"I Want To Get Them To Say It"
This is an idea I see and hear a ton, both at my school and on the internet. While I think it has a ton of value, I want to clarify what it means for me, and why a commitment to "get them to say it" worries me a bit.
The good: First, the spirit of "I want to get them to say it" is totally in the right place. If a kid can produce an idea, it's going to be more connected to their prior knowledge, more meaningful, and better grounded in the mathematics being learned than if it is pushed on that student. The idea as a whole isn't what I'm worried about -- it's the implementation in the classroom.
The less good: Common classroom situation: class is exploring a new topic. Kids are trying to figure something out -- let's say it's angle rules for polygons, or finding the axis of symmetry for a quadratic. Nothing too crazy. Kids work, discuss, blah blah blah. Teacher asks a leading question -- "so what can we say about X?"
In some lessons, the whole class, or the vast majority of the class, has figured it out. Boom. Awesome. Great teaching. But sometimes, there are a bunch of wrong answers. What happens then? It seems like a common teacher move is to keep asking leading questions, so that the sequences goes question - wrong answer - question - wrong answer - question - right answer - teacher validates right answer. It's student-centered, blah blah blah, but really only one kid is saying it, and I am still the answer key that the class is leaning on.
That second scenario is what my classroom looked like pretty often last year.
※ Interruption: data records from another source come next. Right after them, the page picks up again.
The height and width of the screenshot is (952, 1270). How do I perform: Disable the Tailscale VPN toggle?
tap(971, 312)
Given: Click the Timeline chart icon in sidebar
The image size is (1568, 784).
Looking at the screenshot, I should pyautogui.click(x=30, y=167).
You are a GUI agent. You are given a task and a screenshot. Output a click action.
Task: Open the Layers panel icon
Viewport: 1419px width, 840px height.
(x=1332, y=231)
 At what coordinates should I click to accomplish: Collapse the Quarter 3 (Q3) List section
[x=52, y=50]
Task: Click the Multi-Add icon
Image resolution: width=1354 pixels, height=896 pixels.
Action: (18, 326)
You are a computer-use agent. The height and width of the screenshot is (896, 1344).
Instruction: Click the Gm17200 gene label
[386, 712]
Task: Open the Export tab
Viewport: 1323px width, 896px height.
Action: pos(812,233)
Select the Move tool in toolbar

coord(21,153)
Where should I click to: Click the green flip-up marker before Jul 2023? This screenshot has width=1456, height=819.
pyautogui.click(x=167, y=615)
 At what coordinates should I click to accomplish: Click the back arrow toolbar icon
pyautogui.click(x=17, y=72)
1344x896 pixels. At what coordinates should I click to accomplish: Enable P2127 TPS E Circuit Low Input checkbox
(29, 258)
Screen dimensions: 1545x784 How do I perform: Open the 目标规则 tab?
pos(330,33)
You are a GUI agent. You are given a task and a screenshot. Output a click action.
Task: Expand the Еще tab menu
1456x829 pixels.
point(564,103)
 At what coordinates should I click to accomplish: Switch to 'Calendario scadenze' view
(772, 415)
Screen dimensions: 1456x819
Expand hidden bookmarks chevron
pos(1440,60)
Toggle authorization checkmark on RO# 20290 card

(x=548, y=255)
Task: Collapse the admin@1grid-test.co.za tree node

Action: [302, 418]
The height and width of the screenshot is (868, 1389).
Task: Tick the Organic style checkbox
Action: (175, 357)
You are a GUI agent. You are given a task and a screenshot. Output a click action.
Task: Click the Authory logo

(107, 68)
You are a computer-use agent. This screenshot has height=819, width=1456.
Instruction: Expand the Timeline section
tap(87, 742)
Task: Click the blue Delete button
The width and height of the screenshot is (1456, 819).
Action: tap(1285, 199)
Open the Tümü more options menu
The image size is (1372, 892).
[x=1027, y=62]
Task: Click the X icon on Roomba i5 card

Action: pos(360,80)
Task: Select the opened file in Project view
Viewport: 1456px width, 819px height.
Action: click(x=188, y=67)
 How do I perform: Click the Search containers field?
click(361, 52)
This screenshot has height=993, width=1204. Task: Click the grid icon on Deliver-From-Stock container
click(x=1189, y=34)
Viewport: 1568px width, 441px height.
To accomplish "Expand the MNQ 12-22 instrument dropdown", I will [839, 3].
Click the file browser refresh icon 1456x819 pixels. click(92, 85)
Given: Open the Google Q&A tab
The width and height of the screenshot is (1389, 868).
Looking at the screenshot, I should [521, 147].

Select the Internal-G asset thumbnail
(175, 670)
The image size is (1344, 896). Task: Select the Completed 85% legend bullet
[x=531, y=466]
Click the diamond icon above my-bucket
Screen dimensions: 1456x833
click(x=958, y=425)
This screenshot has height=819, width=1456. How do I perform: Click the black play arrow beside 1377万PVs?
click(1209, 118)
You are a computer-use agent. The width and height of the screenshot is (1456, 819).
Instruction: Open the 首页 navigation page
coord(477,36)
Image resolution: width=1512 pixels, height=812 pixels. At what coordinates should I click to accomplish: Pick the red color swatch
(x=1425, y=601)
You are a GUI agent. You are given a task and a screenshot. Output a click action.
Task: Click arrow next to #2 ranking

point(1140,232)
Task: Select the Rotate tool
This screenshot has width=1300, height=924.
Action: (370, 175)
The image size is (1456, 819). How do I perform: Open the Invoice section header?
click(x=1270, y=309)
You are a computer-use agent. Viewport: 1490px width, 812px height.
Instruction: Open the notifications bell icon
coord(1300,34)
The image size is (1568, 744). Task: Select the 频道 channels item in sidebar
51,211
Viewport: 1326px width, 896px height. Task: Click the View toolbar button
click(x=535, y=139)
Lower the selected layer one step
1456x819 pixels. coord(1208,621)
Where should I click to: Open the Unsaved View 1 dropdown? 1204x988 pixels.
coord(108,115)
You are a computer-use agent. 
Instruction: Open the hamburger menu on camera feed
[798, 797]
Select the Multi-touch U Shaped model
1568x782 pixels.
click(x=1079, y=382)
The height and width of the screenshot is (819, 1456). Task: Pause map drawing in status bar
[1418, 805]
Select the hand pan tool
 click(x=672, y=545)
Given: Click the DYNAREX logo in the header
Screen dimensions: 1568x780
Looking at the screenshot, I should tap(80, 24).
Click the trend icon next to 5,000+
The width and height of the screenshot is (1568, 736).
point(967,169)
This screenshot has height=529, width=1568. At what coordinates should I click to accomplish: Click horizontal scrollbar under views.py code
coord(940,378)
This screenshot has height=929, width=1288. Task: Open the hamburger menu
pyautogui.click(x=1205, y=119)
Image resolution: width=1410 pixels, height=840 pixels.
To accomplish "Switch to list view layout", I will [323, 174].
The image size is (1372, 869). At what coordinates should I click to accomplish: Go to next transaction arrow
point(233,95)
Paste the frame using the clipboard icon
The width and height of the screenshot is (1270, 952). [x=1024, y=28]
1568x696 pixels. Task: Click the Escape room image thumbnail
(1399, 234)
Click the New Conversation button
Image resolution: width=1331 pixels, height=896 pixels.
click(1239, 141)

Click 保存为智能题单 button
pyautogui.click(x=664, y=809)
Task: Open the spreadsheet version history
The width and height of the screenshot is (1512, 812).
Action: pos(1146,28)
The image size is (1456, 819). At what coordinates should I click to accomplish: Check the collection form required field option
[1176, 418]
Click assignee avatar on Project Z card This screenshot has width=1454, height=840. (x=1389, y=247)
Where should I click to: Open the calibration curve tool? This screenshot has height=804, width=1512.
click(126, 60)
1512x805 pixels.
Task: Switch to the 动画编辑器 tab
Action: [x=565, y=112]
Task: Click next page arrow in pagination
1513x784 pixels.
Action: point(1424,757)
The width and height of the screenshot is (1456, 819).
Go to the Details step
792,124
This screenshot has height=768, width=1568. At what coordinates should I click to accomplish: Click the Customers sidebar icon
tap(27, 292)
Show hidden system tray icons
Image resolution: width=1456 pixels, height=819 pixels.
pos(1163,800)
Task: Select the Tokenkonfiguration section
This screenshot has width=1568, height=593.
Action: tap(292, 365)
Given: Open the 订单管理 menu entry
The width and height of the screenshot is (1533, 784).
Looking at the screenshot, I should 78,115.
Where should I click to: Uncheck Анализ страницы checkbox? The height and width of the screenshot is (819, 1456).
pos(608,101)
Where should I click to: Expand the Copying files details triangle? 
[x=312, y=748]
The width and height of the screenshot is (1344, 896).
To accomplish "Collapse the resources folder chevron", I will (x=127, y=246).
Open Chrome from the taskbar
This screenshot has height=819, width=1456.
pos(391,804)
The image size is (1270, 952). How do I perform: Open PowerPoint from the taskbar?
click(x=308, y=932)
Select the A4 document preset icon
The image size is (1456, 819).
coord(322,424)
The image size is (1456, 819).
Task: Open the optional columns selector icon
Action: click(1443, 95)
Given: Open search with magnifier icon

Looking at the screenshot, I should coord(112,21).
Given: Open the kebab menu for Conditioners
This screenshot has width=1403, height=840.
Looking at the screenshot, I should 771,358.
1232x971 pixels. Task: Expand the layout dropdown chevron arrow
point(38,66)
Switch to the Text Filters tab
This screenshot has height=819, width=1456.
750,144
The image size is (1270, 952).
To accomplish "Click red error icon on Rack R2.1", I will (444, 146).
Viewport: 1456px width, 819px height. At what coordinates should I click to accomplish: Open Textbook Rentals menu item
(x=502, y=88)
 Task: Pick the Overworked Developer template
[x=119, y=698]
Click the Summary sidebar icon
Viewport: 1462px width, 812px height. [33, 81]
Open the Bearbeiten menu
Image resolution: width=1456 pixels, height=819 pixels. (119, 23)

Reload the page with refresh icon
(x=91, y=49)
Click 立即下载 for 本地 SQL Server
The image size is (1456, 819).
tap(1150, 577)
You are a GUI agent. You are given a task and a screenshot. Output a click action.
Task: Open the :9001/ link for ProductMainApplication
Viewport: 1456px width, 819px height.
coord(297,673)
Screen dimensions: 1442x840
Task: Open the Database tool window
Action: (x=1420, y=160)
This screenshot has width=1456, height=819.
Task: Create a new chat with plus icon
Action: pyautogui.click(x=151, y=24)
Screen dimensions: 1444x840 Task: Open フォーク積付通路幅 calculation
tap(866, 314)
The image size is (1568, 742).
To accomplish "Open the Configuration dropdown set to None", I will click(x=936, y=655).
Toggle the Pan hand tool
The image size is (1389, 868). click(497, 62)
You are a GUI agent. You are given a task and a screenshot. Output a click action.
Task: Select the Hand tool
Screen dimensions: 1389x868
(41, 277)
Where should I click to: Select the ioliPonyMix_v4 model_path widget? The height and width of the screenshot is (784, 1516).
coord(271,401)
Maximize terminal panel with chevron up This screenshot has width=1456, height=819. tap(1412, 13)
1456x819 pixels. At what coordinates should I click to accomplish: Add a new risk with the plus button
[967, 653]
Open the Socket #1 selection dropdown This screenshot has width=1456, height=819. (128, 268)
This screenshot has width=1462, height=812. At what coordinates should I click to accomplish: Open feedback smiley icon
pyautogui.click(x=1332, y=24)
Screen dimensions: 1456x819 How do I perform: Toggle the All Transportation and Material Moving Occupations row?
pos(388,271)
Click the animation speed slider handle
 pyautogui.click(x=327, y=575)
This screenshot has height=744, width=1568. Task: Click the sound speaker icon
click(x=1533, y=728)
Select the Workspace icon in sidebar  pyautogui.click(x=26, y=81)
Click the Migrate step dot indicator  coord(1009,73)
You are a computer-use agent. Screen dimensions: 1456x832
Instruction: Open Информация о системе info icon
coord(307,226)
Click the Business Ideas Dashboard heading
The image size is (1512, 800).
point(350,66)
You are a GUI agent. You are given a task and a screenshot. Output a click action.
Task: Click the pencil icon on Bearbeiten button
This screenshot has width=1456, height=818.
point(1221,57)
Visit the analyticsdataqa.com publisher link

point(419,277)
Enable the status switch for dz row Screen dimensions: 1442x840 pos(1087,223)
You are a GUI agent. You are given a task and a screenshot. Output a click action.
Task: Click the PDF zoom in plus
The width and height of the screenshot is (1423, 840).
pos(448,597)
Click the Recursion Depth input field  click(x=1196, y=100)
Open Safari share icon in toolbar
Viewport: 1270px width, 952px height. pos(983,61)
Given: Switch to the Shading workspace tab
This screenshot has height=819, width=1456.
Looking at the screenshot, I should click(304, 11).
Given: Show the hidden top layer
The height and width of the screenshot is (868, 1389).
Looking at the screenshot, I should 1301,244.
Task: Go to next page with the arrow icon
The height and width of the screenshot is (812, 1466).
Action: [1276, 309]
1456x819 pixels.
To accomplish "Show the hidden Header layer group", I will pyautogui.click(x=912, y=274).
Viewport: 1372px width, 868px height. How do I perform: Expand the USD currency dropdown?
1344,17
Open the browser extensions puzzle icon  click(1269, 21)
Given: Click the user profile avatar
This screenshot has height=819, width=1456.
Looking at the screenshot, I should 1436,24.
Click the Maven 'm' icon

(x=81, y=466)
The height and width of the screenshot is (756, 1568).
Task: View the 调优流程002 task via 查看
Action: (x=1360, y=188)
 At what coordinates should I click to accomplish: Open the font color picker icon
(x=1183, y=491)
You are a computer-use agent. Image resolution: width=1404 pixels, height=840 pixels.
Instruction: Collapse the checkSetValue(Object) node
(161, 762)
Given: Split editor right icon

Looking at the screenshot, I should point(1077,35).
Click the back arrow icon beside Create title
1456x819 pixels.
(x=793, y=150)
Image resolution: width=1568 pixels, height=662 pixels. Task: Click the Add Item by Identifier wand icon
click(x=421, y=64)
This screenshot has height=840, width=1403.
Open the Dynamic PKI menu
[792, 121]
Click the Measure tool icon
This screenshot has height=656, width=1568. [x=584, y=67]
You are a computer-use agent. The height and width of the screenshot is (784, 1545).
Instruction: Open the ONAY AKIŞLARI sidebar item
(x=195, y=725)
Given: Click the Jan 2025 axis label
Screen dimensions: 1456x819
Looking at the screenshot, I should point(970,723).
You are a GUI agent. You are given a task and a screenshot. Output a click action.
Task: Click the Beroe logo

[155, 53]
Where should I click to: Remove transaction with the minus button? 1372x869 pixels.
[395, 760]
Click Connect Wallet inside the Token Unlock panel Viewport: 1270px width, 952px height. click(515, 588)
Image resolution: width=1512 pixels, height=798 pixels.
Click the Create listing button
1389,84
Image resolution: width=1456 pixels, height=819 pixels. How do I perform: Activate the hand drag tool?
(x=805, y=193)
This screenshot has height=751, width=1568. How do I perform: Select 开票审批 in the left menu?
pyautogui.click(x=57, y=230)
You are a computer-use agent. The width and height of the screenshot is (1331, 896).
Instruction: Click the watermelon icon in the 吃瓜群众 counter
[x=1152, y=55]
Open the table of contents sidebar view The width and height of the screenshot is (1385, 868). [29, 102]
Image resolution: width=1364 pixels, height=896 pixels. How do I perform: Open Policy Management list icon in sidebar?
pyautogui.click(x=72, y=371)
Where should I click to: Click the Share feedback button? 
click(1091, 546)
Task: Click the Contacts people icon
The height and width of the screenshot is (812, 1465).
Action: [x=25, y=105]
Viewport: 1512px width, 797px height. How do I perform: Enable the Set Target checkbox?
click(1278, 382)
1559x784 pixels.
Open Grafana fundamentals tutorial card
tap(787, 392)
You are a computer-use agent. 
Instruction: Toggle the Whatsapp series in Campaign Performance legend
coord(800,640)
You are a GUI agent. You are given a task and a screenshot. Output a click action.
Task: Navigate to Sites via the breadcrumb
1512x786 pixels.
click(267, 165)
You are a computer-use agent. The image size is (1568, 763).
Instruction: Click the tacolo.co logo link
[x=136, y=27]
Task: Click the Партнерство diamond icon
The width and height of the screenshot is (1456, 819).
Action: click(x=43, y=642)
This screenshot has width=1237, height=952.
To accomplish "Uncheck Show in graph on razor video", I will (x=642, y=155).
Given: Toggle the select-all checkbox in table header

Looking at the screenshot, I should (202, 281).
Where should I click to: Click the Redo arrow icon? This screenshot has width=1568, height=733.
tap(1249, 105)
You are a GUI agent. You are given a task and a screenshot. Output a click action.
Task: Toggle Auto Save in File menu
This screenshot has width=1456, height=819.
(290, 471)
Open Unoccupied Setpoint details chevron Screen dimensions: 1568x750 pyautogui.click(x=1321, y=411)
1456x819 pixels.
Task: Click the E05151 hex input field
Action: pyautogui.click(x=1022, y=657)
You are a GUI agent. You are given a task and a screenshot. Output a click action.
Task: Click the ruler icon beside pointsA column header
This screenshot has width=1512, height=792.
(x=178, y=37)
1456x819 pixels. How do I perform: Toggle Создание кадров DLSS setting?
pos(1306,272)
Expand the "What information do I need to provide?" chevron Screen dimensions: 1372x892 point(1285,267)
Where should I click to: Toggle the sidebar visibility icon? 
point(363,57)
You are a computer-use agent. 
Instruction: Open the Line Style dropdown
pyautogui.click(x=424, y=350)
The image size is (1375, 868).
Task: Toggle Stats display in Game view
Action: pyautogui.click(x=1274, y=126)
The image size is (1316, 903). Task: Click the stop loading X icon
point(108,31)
It worries me because it creates the illusion that the entire class is moving from not understanding to understanding. What I think is actually happening, for a significant portion of the class, is they hear another student's answer and think "I wonder if that's correct?". Then my response, whether implicitly or explicitly, indicates it's wrong. Wash, rinse, repeat, until someone gets it right, I tell them they're right, and we move on.
I think this can work really well for the top 30 or 50 or 80 percent of a class. But for kids who math doesn't come easily to, their experience is that in math, you guess an answer, don't worry about evaluating the reasonableness of that answer, and the teacher tells you if it's right or wrong. I feel like that builds learned helplessness, wastes time taking a roundabout route to mathematical conclusions that does nothing for these students' learning, and removes meaning making from mathematics, at least for this group of students.
What I'm trying to do instead: What I am working on in my classroom this year has two parts.
Part one is taking these moments in class, and using partner talks, test cases, and everything else I can think of to have students evaluate whether their claims are reasonable. This goes way beyond improving my poker face to creating opportunities for students to evaluate and make meaning of the math -- and most importantly, instead of one kid saying it and moving on, I get 25 kids saying it. That difference is huge.
Part two is knowing when I'm reaching for something I'm not going to get. If I have kids explore a new topic, and they're written work and initial discussion shows that most of the class is confused, or has unproductive misconceptions, or just isn't in a place where I feel like I can move them to understanding, I own that, and feel comfortable doing some explaining, or reframe the task, or choose a new example to try.
Maybe this isn't anything revolutionary, but the shift from some kids figure something out and I tell the class that it's right to some kids figure something out and the class as a whole evaluates their ideas and decides what makes sense has been a big focus of mine this year.